I've typed a lot of things and erased them, here and on social media, out of some misplaced desire not to sound like a cliché. I have not realized that this is asinine - like people who decide that they're going to be "cool" parents, and their kids will wear tiny motorcycle jackets and only listen to Bob Dylan and Velvet Underground, and the whole family ends up embarrassing and douchey. 
We found out about a year ago that Barb had lung cancer and that it was probably terminal. This gave us some time to plan visits and tell her we loved her. Matt took Eve up for her birthday in November. I texted her pictures of the kids and the dog almost daily. The disease and treatment turned her into a night owl, so she would be awake on her ipad and we would have conversations at one a.m. We made bad cancer jokes. When Angus shaved his beard into mutton-chop whiskers and I sent her the picture and said he looked like he was about to foreclose on the family farm she said "I know! I thought he was going to make me change the will!" She was brave and magnificent. 
So in a way, we're grateful that we had this year to treasure our time with her. But if she had dropped dead of a heart attack on Saturday instead of drifting away on palliative sedation, she would have been able to be at our family Thanksgiving last October with all her sons and their wives and children. She wouldn't have been in terrible pain for the last week or in the hospital without her husband because of Covid last month.
We buried her mother two fucking years ago, at 95. Do you see what I'm doing here? Remember when I talked about doing Covid Math? Now I'm doing Death Math, and it's not helpful in the least, but it's almost impossible to stop doing it entirely.
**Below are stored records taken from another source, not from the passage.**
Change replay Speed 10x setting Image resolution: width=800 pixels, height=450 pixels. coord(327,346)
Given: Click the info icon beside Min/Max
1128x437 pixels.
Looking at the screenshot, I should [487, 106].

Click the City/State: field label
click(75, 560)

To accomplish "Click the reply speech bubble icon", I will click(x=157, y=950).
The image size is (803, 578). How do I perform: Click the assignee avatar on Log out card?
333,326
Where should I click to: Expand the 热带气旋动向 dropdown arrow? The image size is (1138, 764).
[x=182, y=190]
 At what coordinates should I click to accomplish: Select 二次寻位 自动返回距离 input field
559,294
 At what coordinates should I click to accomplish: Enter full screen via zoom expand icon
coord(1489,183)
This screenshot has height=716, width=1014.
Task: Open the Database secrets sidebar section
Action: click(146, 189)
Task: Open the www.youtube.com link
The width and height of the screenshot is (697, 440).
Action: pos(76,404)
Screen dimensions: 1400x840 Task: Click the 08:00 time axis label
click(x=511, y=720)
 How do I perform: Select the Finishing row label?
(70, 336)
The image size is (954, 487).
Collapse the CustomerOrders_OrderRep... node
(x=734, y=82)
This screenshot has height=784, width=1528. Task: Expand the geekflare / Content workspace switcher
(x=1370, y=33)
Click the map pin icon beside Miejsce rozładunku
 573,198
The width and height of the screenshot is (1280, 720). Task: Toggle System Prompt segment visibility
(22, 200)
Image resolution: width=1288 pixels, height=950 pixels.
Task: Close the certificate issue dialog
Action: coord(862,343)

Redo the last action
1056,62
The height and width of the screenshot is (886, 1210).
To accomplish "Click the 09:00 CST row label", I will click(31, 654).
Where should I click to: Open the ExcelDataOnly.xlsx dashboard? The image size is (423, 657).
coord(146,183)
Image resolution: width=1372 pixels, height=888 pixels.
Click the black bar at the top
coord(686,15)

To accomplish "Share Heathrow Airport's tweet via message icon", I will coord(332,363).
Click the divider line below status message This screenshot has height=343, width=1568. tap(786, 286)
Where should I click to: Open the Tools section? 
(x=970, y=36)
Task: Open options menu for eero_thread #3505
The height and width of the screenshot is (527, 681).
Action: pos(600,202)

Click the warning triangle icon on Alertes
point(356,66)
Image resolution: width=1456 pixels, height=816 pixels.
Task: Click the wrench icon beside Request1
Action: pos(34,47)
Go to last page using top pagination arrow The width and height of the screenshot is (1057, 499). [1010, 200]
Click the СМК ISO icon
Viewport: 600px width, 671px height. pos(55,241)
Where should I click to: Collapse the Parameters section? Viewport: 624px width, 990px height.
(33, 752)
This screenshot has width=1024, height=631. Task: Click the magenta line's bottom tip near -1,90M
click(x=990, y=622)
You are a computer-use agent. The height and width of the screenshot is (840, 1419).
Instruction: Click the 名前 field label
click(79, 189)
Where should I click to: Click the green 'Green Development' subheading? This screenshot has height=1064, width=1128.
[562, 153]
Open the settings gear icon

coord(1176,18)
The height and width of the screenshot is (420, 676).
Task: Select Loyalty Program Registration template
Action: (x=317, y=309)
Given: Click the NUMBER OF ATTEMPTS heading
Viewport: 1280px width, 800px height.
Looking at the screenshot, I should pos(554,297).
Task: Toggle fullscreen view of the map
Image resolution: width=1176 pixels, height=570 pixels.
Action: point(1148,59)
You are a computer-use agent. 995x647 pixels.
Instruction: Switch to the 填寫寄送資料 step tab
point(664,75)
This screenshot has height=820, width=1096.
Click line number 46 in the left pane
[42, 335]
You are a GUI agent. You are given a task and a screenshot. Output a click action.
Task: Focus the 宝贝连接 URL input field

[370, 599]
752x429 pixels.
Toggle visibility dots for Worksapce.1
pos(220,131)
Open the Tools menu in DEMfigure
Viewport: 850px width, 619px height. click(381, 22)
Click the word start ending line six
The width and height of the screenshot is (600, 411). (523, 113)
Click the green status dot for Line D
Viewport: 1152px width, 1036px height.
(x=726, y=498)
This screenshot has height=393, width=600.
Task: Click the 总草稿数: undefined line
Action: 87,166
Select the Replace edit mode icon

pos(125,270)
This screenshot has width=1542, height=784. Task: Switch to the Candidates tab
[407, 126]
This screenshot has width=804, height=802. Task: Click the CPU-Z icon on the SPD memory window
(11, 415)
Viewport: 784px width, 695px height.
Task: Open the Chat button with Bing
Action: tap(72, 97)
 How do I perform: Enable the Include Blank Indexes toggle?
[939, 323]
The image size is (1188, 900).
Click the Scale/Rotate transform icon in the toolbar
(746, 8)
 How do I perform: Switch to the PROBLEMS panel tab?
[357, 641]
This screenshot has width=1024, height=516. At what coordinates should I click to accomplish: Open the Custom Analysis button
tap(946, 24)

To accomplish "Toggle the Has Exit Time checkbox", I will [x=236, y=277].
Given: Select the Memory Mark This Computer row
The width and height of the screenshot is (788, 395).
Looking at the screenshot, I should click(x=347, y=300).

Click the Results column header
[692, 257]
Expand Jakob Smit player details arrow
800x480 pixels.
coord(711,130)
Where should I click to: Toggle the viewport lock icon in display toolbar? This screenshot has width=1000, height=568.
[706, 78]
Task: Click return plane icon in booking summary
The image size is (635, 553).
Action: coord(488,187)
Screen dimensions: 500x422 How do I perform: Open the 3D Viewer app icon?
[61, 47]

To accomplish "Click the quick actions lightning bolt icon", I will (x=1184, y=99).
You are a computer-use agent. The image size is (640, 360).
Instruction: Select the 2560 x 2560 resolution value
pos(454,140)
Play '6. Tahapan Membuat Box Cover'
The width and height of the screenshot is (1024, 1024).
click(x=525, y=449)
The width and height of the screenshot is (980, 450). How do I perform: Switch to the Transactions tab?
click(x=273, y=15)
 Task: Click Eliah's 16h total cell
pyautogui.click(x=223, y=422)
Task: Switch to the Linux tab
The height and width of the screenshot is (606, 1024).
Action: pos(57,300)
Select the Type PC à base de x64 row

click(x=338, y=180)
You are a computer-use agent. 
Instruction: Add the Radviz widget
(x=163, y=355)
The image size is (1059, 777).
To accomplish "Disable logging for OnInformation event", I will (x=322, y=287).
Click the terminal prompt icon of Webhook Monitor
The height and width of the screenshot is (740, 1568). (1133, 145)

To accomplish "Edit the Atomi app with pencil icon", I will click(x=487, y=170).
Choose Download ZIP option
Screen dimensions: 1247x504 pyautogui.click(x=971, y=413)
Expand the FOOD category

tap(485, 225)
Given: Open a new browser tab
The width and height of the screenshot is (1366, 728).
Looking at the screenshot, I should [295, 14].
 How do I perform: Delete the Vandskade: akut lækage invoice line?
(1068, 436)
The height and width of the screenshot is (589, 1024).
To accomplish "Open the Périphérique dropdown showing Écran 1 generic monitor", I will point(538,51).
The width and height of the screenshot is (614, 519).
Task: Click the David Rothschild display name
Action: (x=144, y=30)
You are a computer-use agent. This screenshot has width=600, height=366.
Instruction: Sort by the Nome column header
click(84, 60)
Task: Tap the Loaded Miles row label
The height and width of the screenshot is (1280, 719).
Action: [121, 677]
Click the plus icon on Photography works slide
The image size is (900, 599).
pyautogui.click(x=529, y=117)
Matt and I went for a week-end at the end of January. She was doing quite well at that point - she was up out of bed, we had dinners at the table, we had a glass of wine at night, we had great conversations. When I was leaving she said "If I don't see you again..." and I said "You'll see me again". I wish I hadn't. I try really hard not to deal in platitudes. The last time we saw Nana she said "no one lives forever, and I don't feel sorry for myself". Matt said "oh, don't talk like that" and I was like "shut up, dude, the woman is ninety-five". This time I really was confident we would see Barb again because we planned to go up once a month until the end. The only reason we couldn't is fucking Covid, so technically it's not my fault that I was wrong, but I still feel like an asshole. 
She was fairly circumspect about who she wanted to have knowledge of her situation, which is why I haven't talked about it here before now. But when we were leaving she also said "take care of Matt. Don't let him cry", and, well, fuck that, Barb, there will be weeping and wailing and gnashing of teeth. I might even rend a garment or two. 
So there it is. Someone we loved died, and we are sad. If you are so inclined, go for a walk and pet all the dogs you can (sometime in the future after Covid, I guess). Raise a gin and tonic - just a tonic if you don't drink, just a gin if that's what floats your boat. Love your people hard. That's all I've got.